Shahram Amiri, 32, went missing in June 2009 while on his way to Saudi Arabia. News reports in the United States stated he had defected and was supporting CIA operations against Tehran's nuclear work, while the Iranian government said Amiri was kidnapped.
The man in the video, who looks like Amiri, said he was tranquilized by Saudi intelligence personnel on June 3 of last year.
"When I became conscious, I found myself in a plane on the way to the U.S.," according to the man. "Since I was abducted and brought to the U.S., I was heavily tortured and pressured by U.S. intelligence," he said, claiming to be in Tuscon, Ariz.
The video was said to have been obtained by Iranian intelligence, but the means of acquisition were not known (Associated Press/Google News, June 7).

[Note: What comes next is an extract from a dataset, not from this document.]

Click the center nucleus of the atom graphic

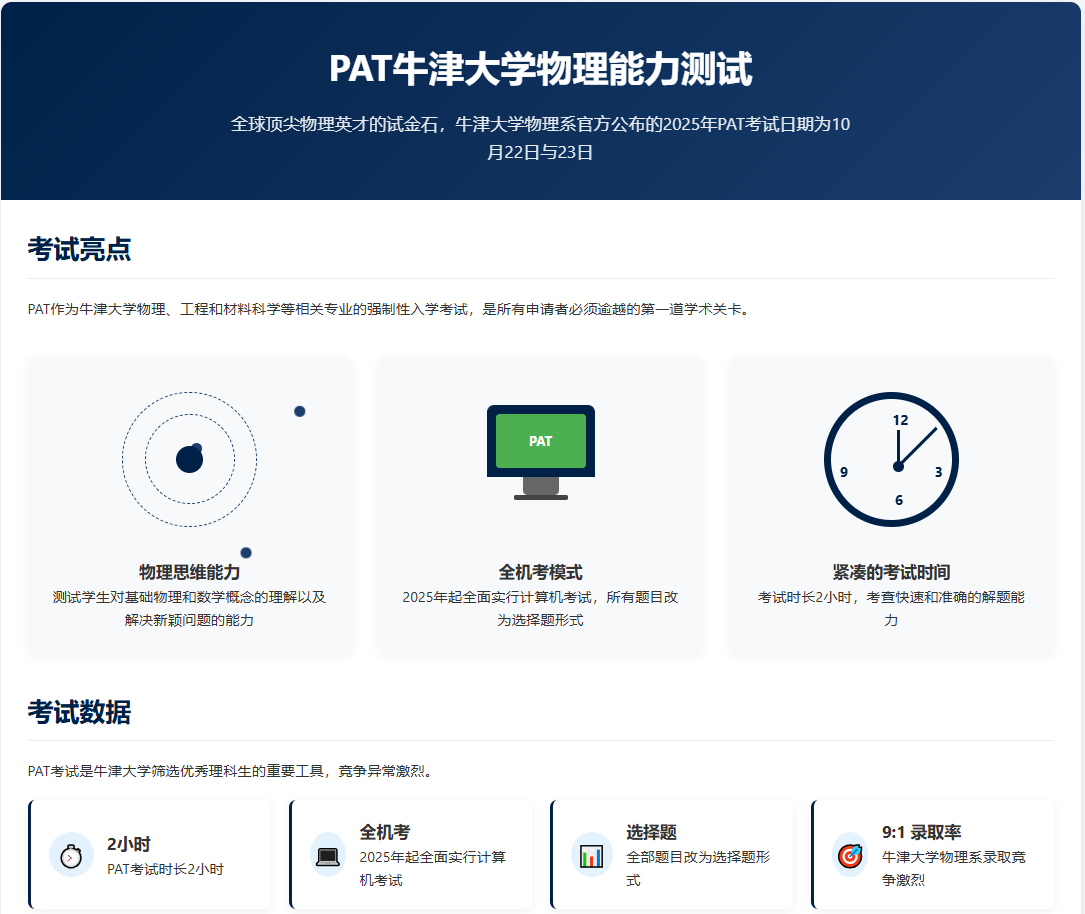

Iranian Foreign Ministry spokesman Ramin Mehmanparast said today the government "won't allow this to happen to our nationals and through legal channels we will pursue the issue," Agence France-Presse reported (Agence France-Presse/Straits Times, June 8).
One Western official said that some details used by U.S. officials in making their case for sanctions to Security Council members have come from Amiri, the Times reported. "He was one of the sources of the new information, but not the only one," he source said (Sanger, New York Times II).